The sex hormone estrogen could be behind why more women than men suffer from an irregular heartbeat, or arrhythmia, according to a report published in Science Advances.
Although women generally have better protection against cardiovascular diseases than men, this is not the case when it comes to hereditary diseases causing an abnormal heart rhythm.
Researchers from Linkoping University in Sweden looked at one particular disease called Long QT syndrome LQTS), in which the heart takes longer than normal to finish every heartbeat.
This syndrome is most often due to a congenital hereditary change, or mutation, affecting one of the heart’s ion channels but is relatively rare, affecting around one in 2,500 people.
Ion channels are small pores that go through the cell’s membranes and regulate the flow of electrically charged ions in and out of the cell.
Some ion channels act as an accelerator and others as a brake. Together, they regulate every one of the 2.5 billion heartbeats most of us have during our lives.
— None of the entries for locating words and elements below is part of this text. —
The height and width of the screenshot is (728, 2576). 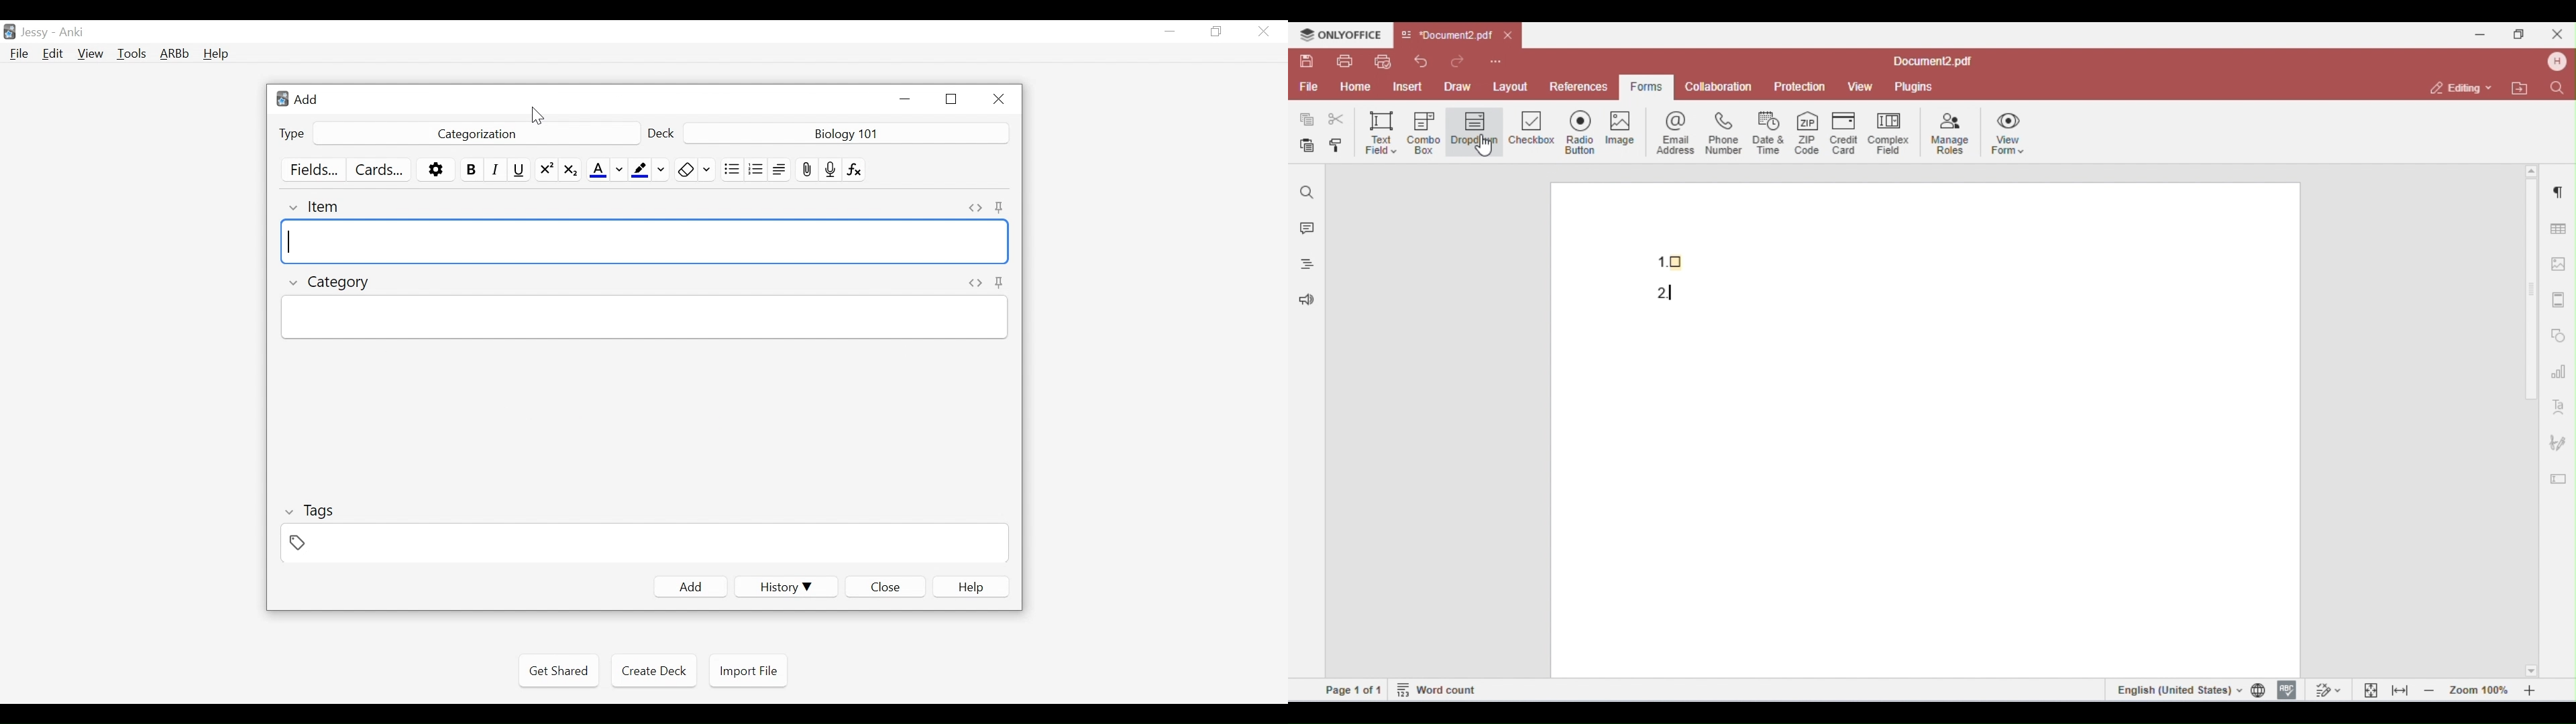 I want to click on Restore, so click(x=1217, y=32).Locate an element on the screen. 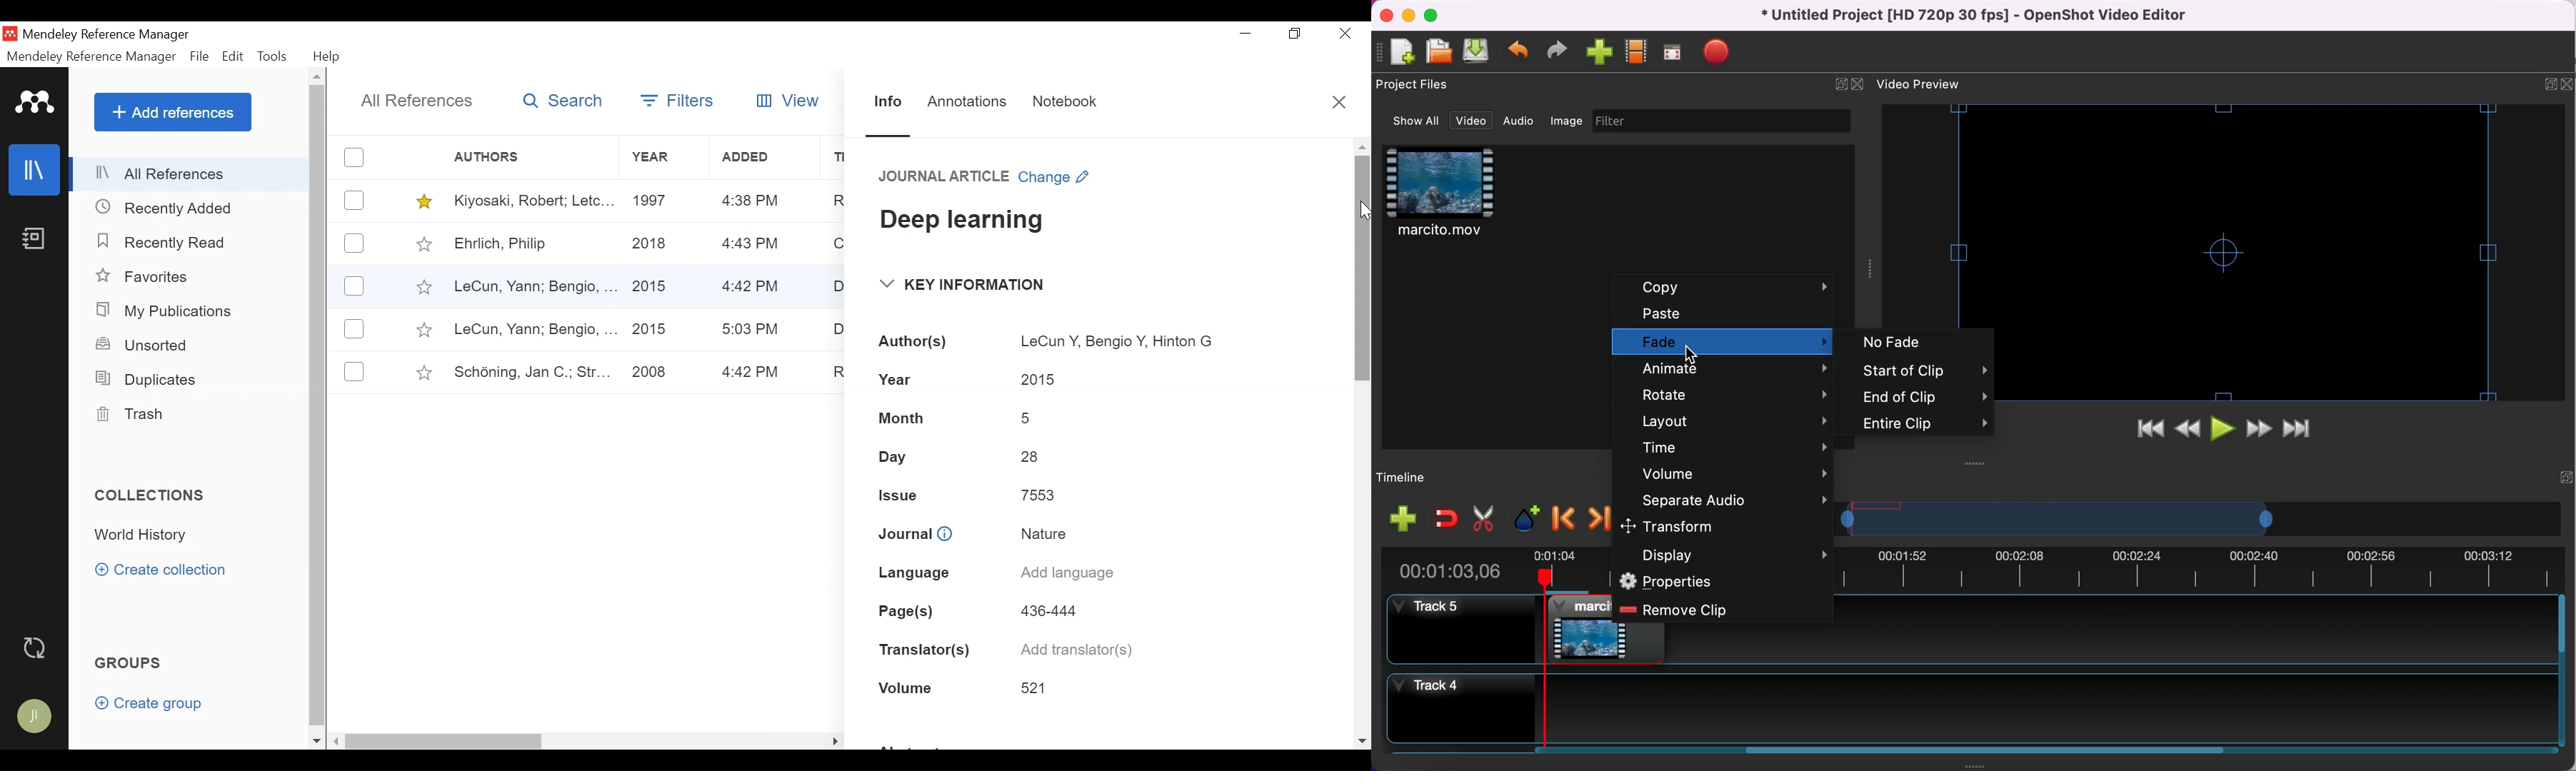 This screenshot has width=2576, height=784. LeCun, Yann, Bengio is located at coordinates (533, 288).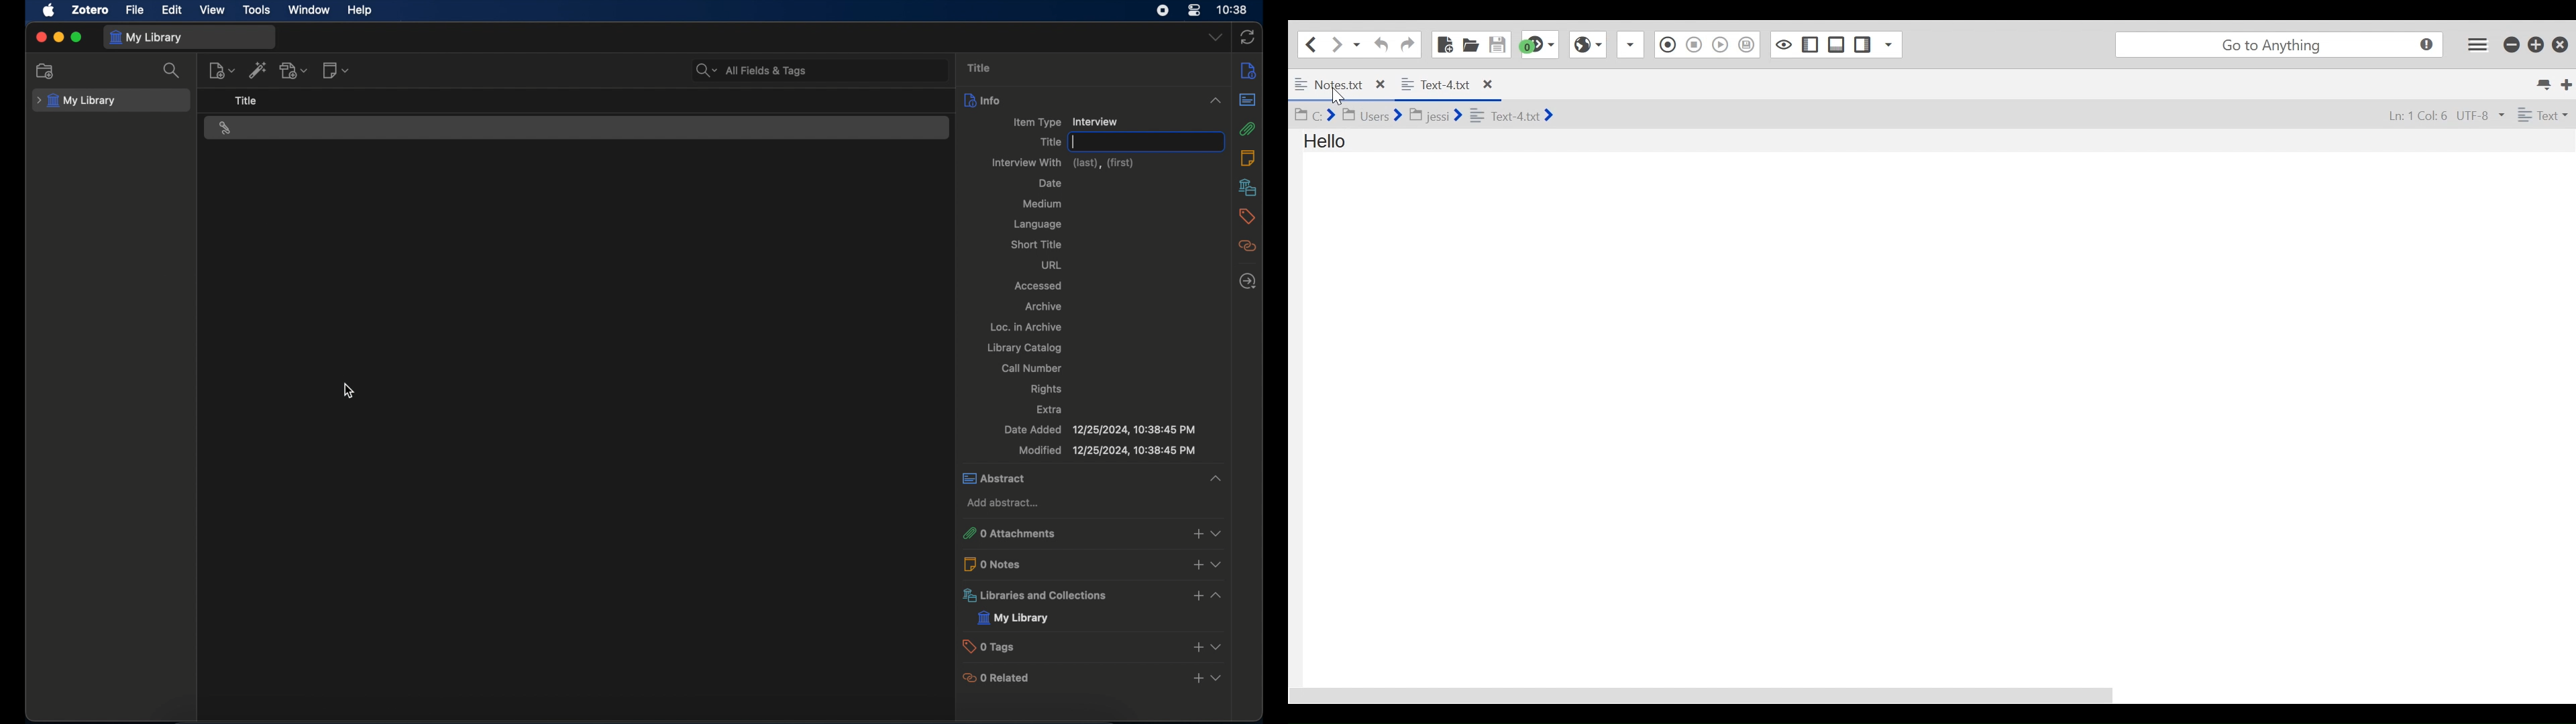  I want to click on Show Specific Sidebar, so click(1892, 44).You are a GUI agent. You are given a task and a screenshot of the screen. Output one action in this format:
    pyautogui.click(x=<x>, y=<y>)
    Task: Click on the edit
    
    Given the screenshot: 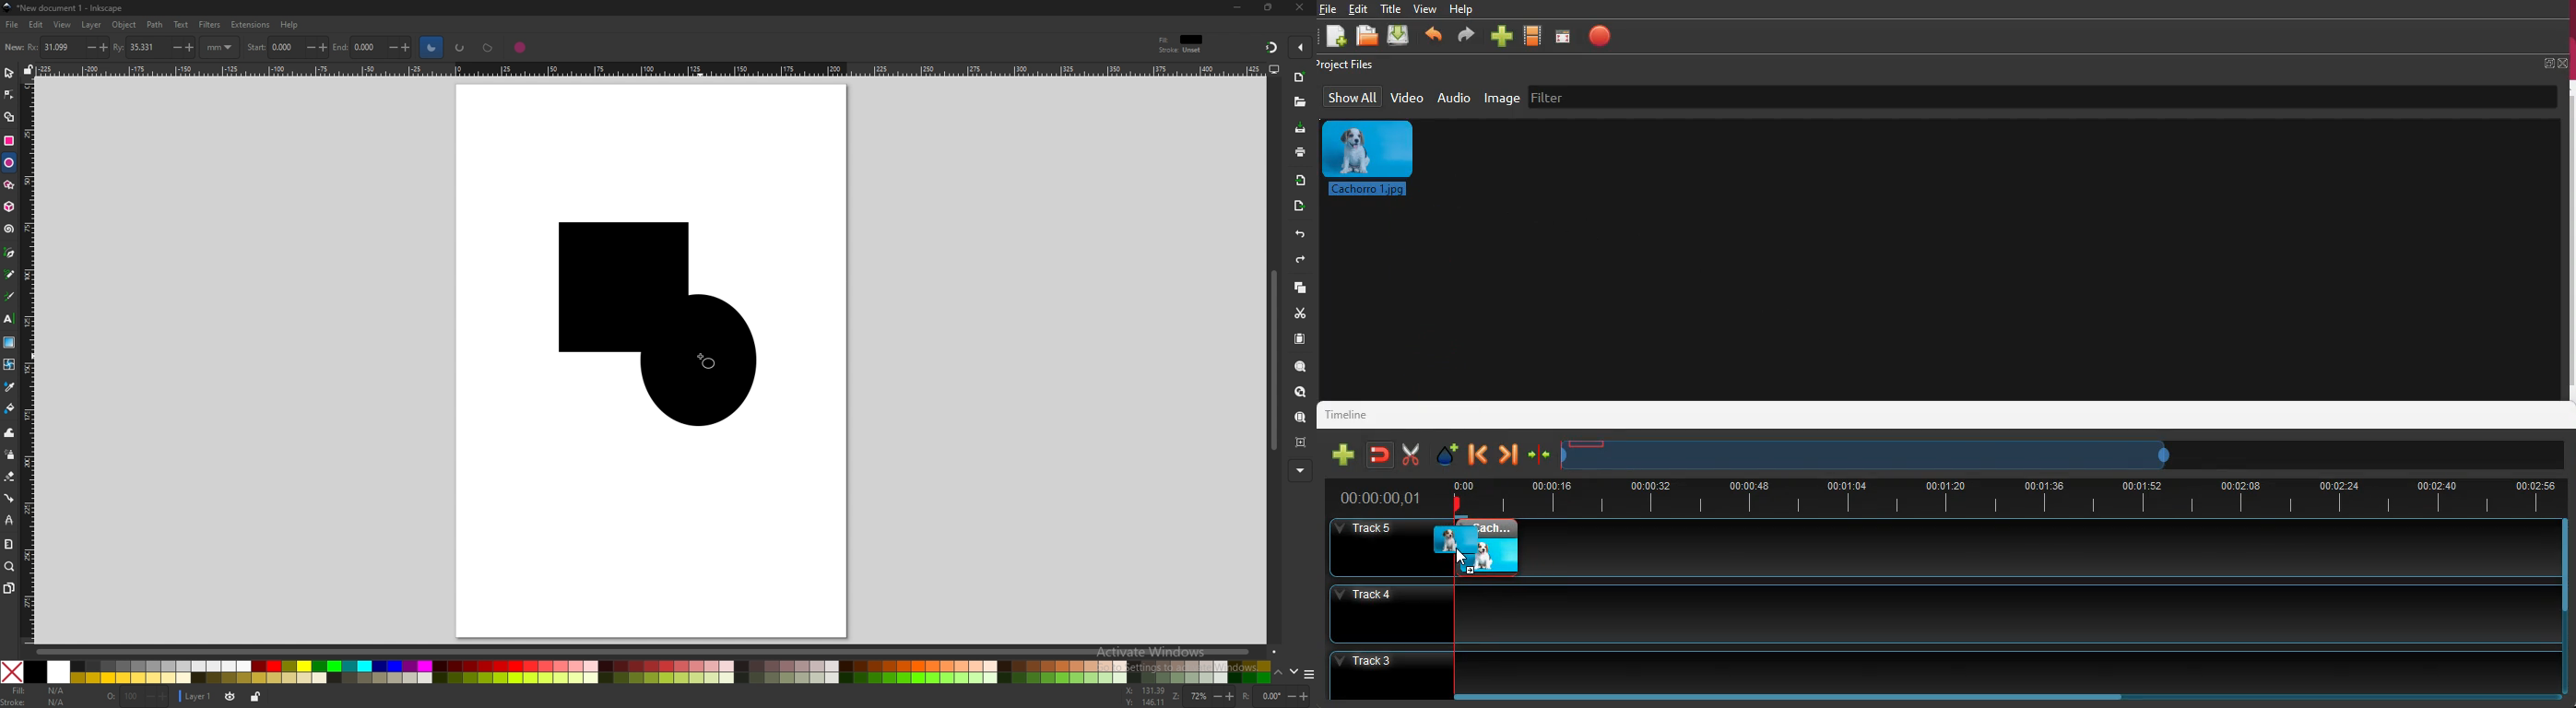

Author Sara Liin, associate professor in the Department of Biomedical and Clinical Sciences said: “We’re trying to understand which substances in the body impact the function of the ion channels.
“If we could figure out how this regulation works, maybe we can understand why some individuals are more protected and others are hit harder.”
Using frogs’ eggs, the team inserted the human variant of the ion channel into the eggs which do not have this channel.
They added the most active form of the sex hormone estrogen, called estradiol, and measured the ion channel function.
It turned out that ion channel function was hampered by estrogen, which indicates that estrogen may increase the risk of certain types of arrhythmia.
Other sex hormones had no effect.
They then further examined ion channel mutations found in families with hereditary arrhythmia syndromes.
Some mutations led to high estrogen sensitivity, while others led to the ion channel completely losing estrogen sensitivity.
Liin said: “We show that some hereditary mutations that reduce ion channel function seem to contribute to high estrogen sensitivity, so there could be two risk factors that interact especially in women carriers of these mutations.
“We believe that our study gives good reason to look closer at this in patients.”
The researchers point out that it is important to remember the many positive effects of estrogen, but that in women with a hereditary increased risk of LQTS, estrogen could possibly be a risk factor.